EXERCISE DETAILS -
Nothing outside the range is wanted. Repeat exactly the lines below from the one with "OH1309 (37, 2061)" through the one with "OH1601 (37, 2087)".

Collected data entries
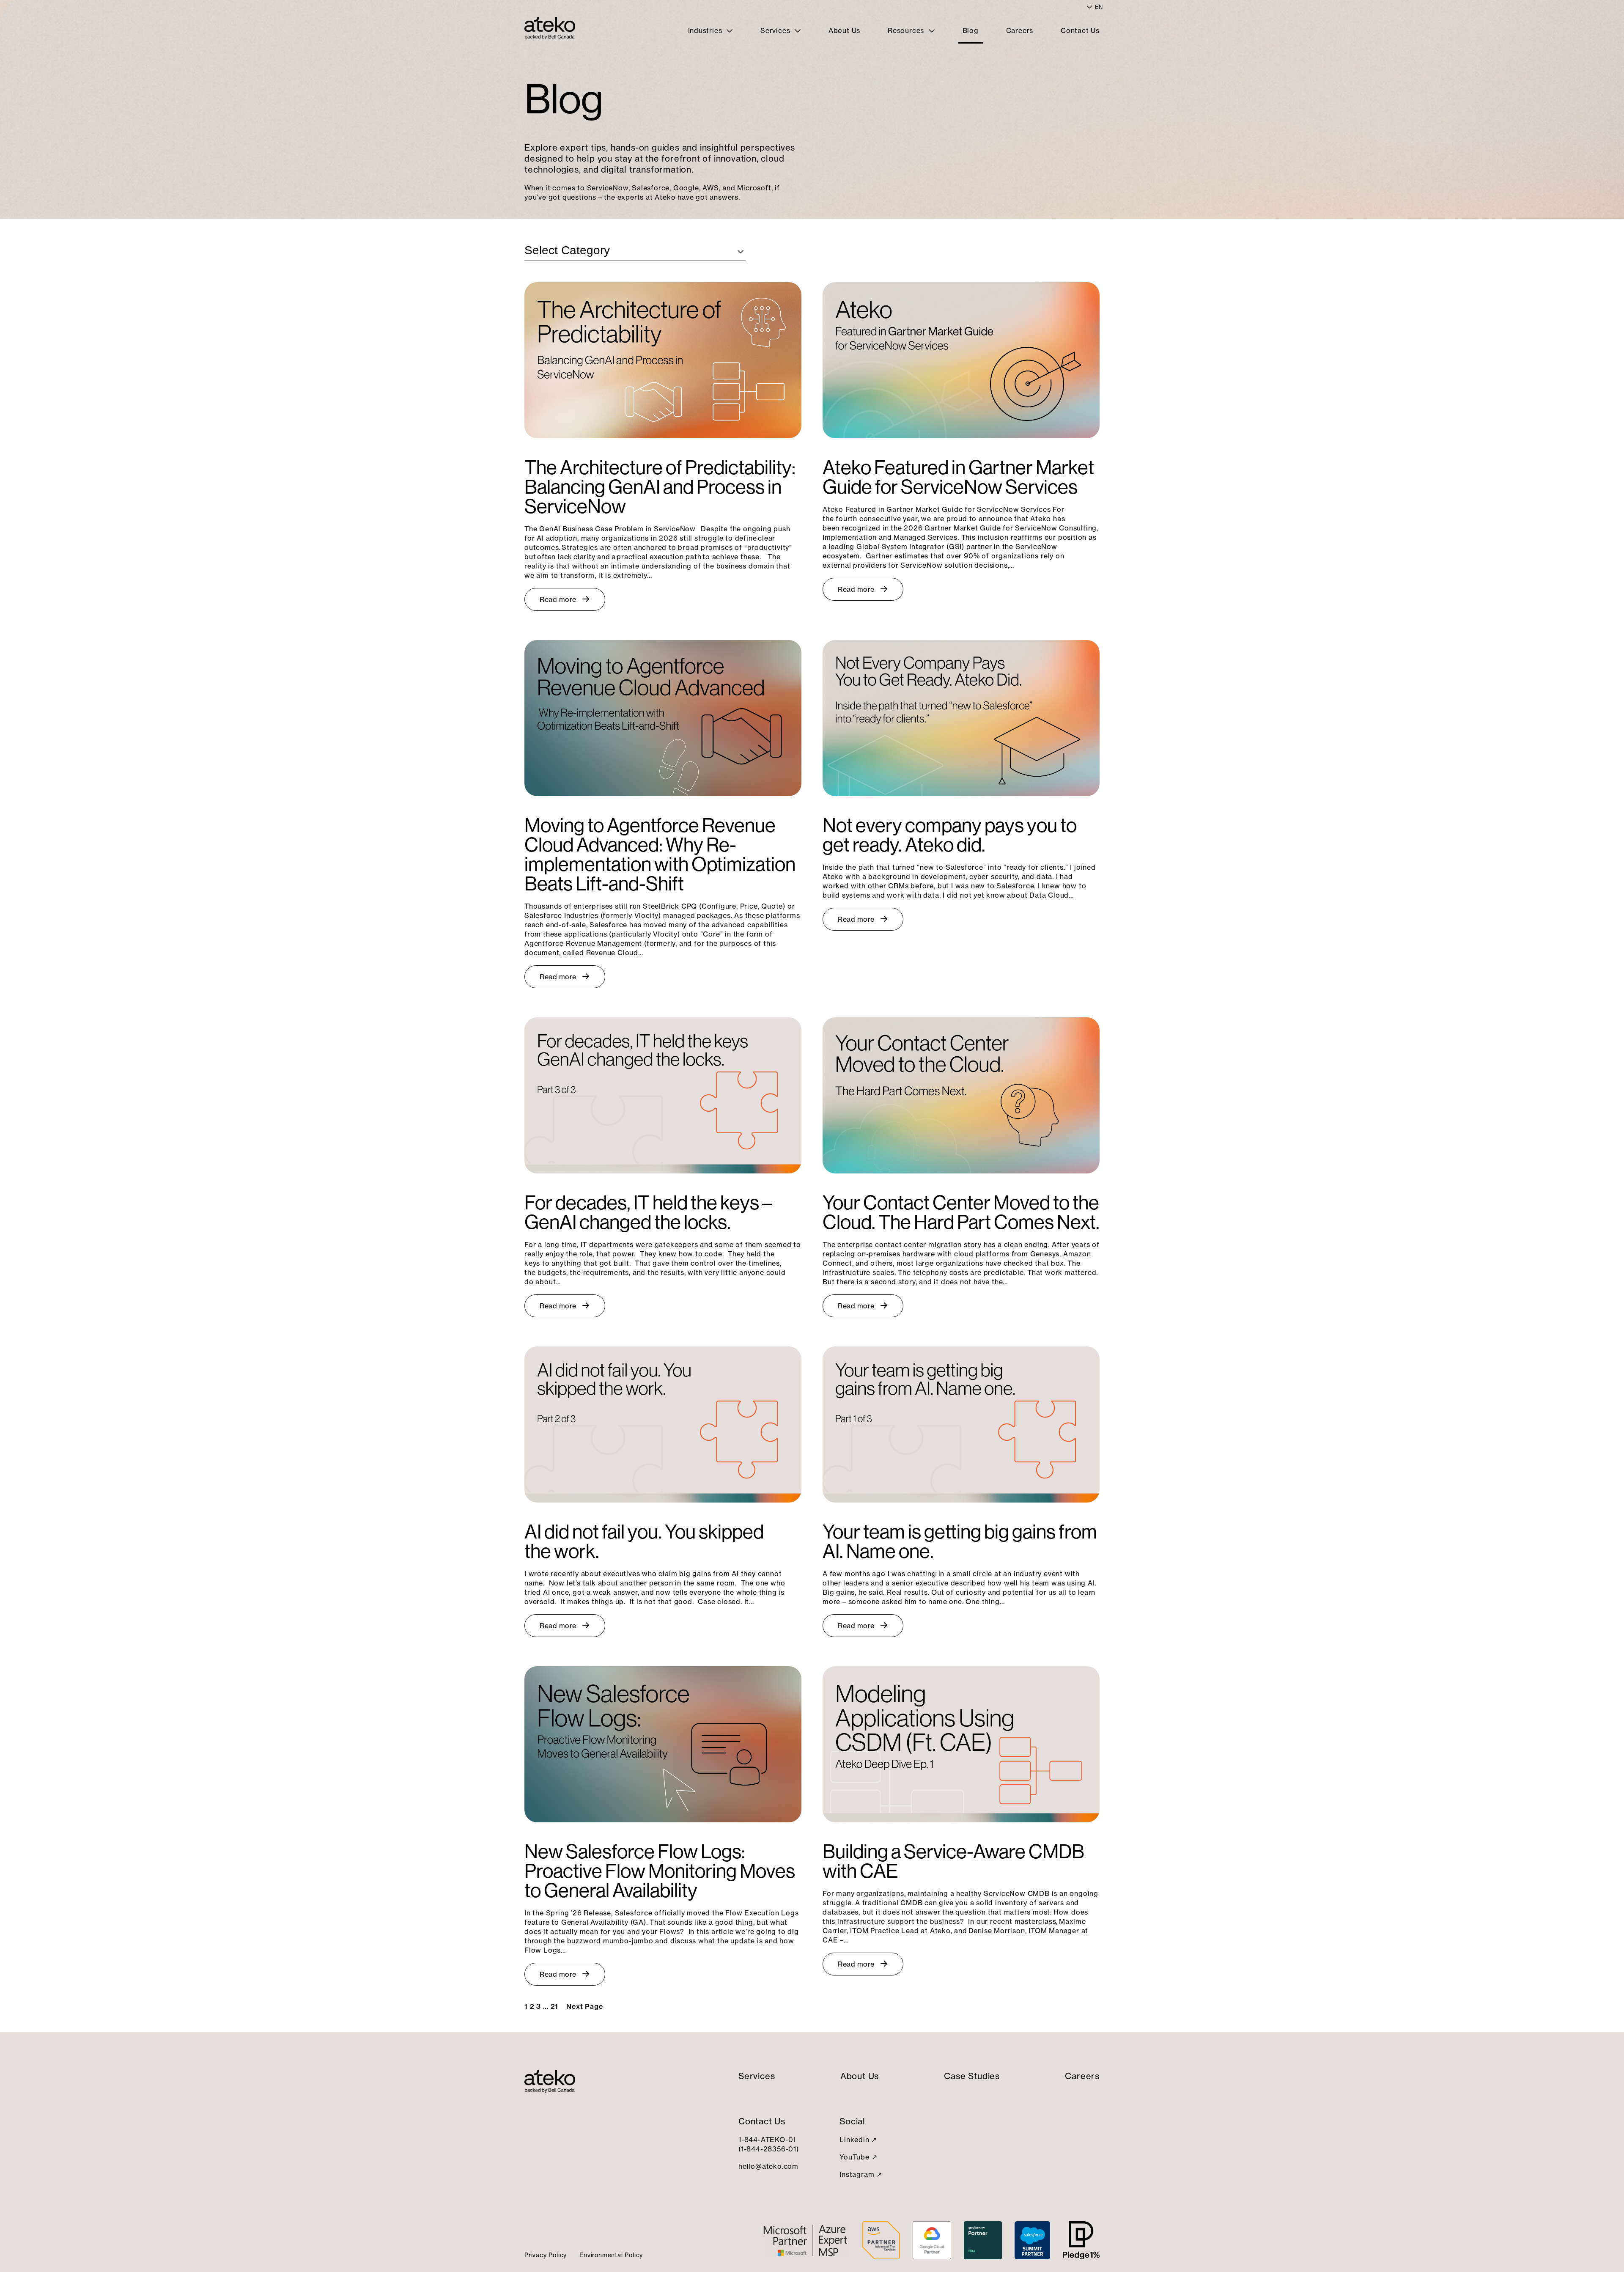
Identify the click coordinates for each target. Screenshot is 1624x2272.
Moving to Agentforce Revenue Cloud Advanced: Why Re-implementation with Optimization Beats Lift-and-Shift (660, 854)
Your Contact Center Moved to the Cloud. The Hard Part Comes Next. (961, 1212)
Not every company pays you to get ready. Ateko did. (950, 835)
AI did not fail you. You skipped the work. (644, 1541)
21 (555, 2006)
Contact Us (761, 2121)
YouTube (854, 2157)
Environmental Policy (611, 2254)
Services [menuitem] (776, 30)
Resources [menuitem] (907, 30)
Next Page (584, 2006)
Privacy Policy (545, 2254)
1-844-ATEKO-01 (767, 2139)
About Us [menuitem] (844, 30)
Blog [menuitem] (971, 30)
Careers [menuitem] (1020, 30)
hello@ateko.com (768, 2166)
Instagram (856, 2174)
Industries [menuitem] (706, 30)
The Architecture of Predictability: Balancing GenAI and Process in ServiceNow (660, 487)
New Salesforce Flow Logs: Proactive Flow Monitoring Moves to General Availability (659, 1871)
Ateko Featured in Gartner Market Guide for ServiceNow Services (958, 477)
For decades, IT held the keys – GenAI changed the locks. (648, 1212)
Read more (558, 599)
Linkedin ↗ (858, 2139)
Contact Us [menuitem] (1080, 30)
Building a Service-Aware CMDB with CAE (953, 1861)
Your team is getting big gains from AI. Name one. (960, 1541)
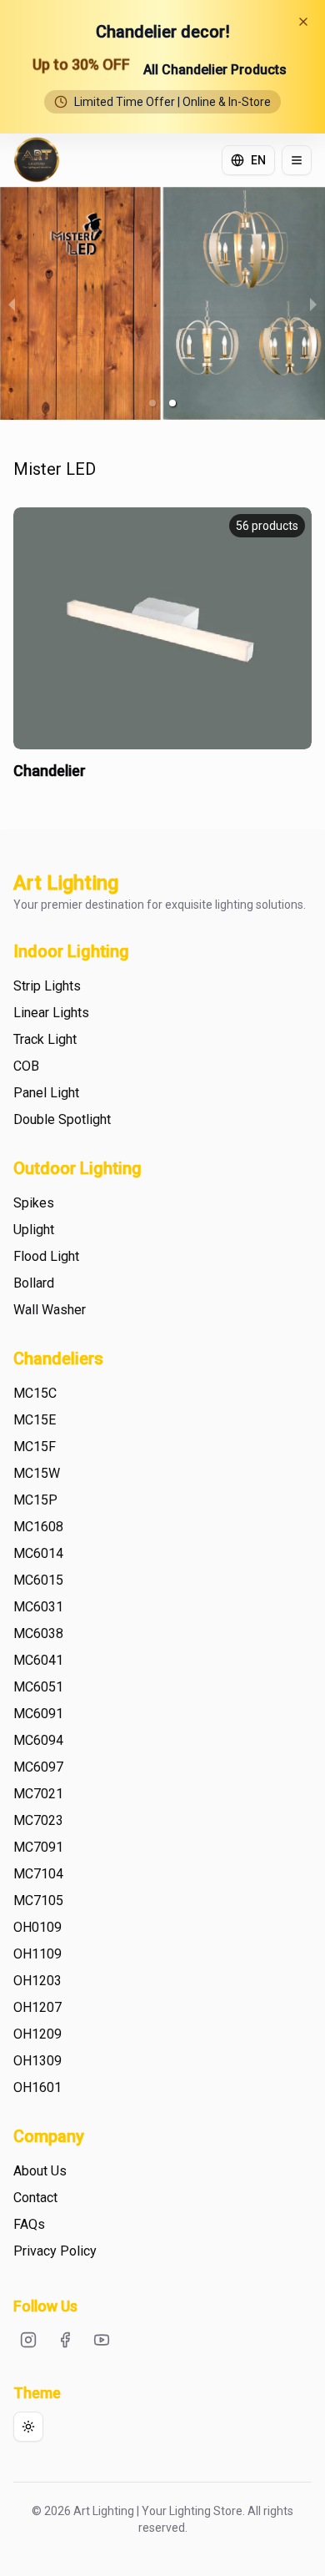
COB (26, 1066)
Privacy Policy (55, 2251)
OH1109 (37, 1954)
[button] (152, 403)
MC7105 (38, 1900)
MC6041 (38, 1660)
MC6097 (38, 1767)
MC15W (36, 1473)
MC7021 (38, 1794)
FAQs (29, 2224)
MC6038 (38, 1633)
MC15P (35, 1500)
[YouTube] (102, 2340)
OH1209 (37, 2034)
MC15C (35, 1393)
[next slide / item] (313, 304)
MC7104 (38, 1874)
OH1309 (37, 2061)
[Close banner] (303, 22)
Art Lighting (65, 883)
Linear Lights (51, 1013)
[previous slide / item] (11, 304)
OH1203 (37, 1981)
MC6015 (38, 1580)
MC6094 (38, 1740)
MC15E (34, 1420)
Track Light (45, 1039)
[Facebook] (65, 2340)
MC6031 (38, 1607)
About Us (40, 2171)
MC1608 (38, 1527)
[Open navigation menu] (297, 160)
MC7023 (38, 1820)
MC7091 (38, 1847)
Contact (35, 2197)
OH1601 (37, 2087)
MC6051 (38, 1687)
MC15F (34, 1446)
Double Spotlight (62, 1119)
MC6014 (38, 1553)
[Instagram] (28, 2340)
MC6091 (38, 1714)
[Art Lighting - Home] (36, 160)
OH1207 (37, 2007)
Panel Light (46, 1093)
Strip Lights (47, 986)
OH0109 (37, 1927)
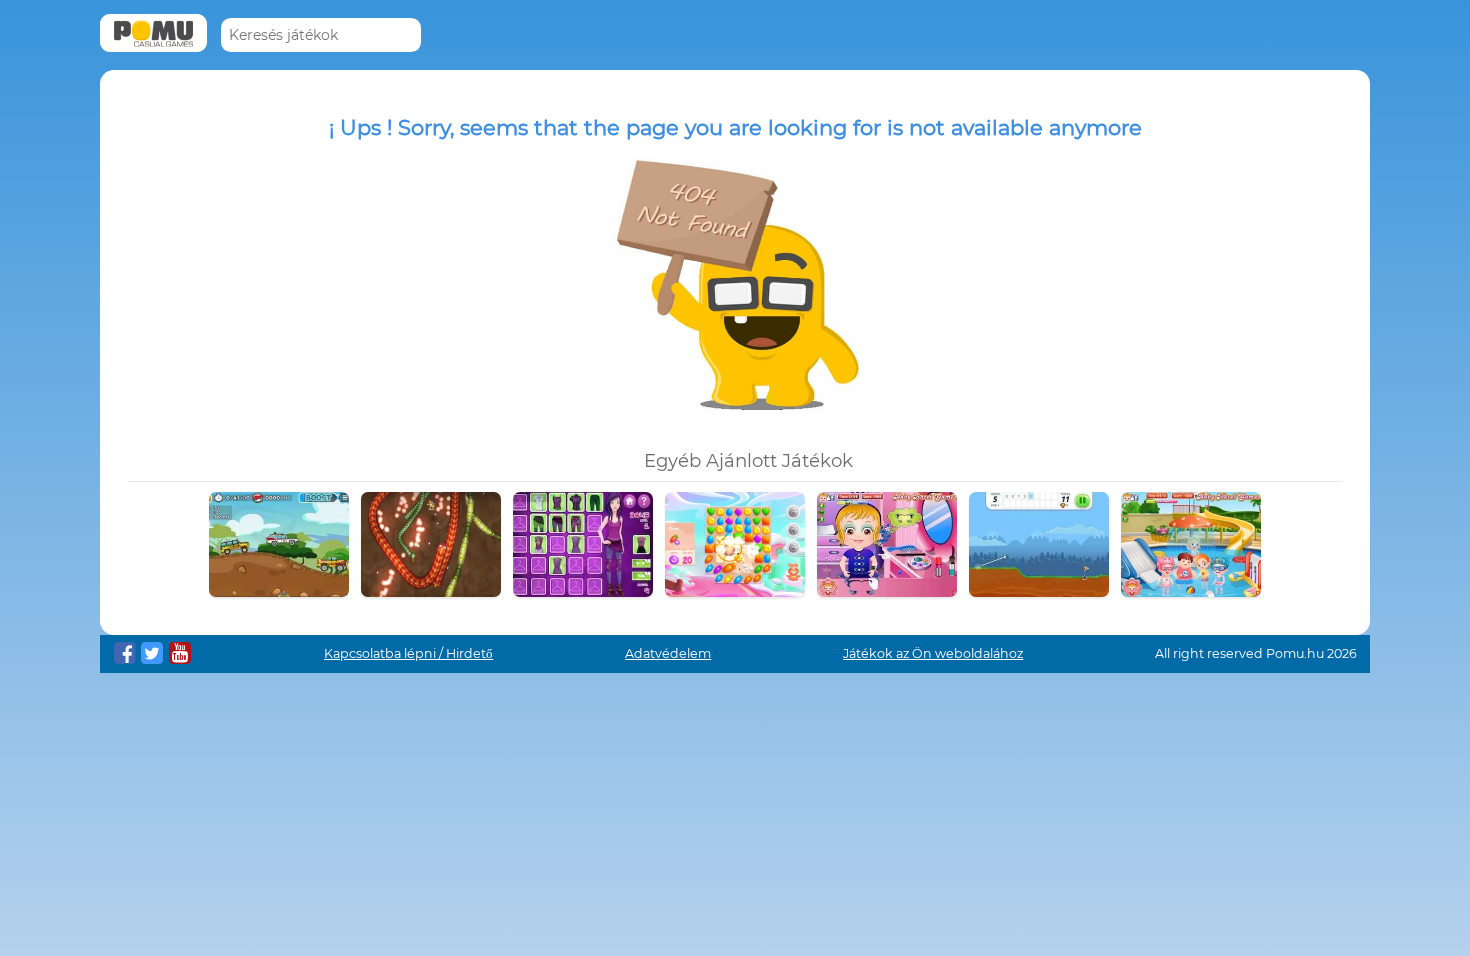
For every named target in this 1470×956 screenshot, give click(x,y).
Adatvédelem (668, 653)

COMPLETED EXERCISE -
OH1309 (37, 2061)
[Close banner] (303, 22)
Art Lighting (65, 883)
Linear Lights (51, 1013)
[previous slide / item] (11, 304)
OH1203 (37, 1981)
MC6015 (38, 1580)
MC6094 (38, 1740)
MC15E (34, 1420)
Track Light (45, 1039)
[Facebook] (65, 2340)
MC6031 (38, 1607)
About Us (40, 2171)
MC1608 (38, 1527)
[Open navigation menu] (297, 160)
MC7023 (38, 1820)
MC7091 (38, 1847)
Contact (35, 2197)
OH1601 (37, 2087)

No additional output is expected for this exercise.